American Beauty is similar but with a protagonist who clings to physical beauty in the hope that it can save him. He acknowledges that beauty is good and he chases after it. But it is insufficient and cannot save him because it is only created beauty and not knowledge of the Creator. And yet there is something haunting about the portrayal of the souls who are desperate for something transcendent and beautiful, and desperate for connection, in the midst of modern ugliness.
I also think both films do interesting things with unreliable narrators and narrative structure. I’m a sucker for the unreliable narrator device. And I love non-linear structures. Give me a film that tells the story out of order in an interesting way and I’ll probably obsesses over it.

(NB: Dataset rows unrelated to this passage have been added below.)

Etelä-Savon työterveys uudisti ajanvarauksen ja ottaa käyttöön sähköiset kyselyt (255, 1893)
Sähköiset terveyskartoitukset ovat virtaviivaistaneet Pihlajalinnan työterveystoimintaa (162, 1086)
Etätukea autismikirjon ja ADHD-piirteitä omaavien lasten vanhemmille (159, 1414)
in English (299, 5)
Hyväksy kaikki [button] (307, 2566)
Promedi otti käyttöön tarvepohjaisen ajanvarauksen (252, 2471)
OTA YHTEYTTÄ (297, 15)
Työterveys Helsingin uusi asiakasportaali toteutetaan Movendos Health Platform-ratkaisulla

Some of my favorite obsess-over movies have been in a similar vein, either the themes are about the meaninglessness of the modern world and the need for connection even in the darkness, or the narrative structure is non-linear, or there’s an unreliable narrator– or some combination of the three: Run Lola Run, Eternal Sunshine of the Spotless Mind, Pulp Fiction, Memento, The Truman Show, Fifty First Dates, Sliding Doors, Next Stop Wonderland. I keep trying to figure out why these particular movies touched a similar note for me. And I think it’s that combination of the theme and the particular kind of storytelling. But it’s been the project of decades to try to tease out what I have to say about them– a pot that’s been on the back burner of my mind for a very long time.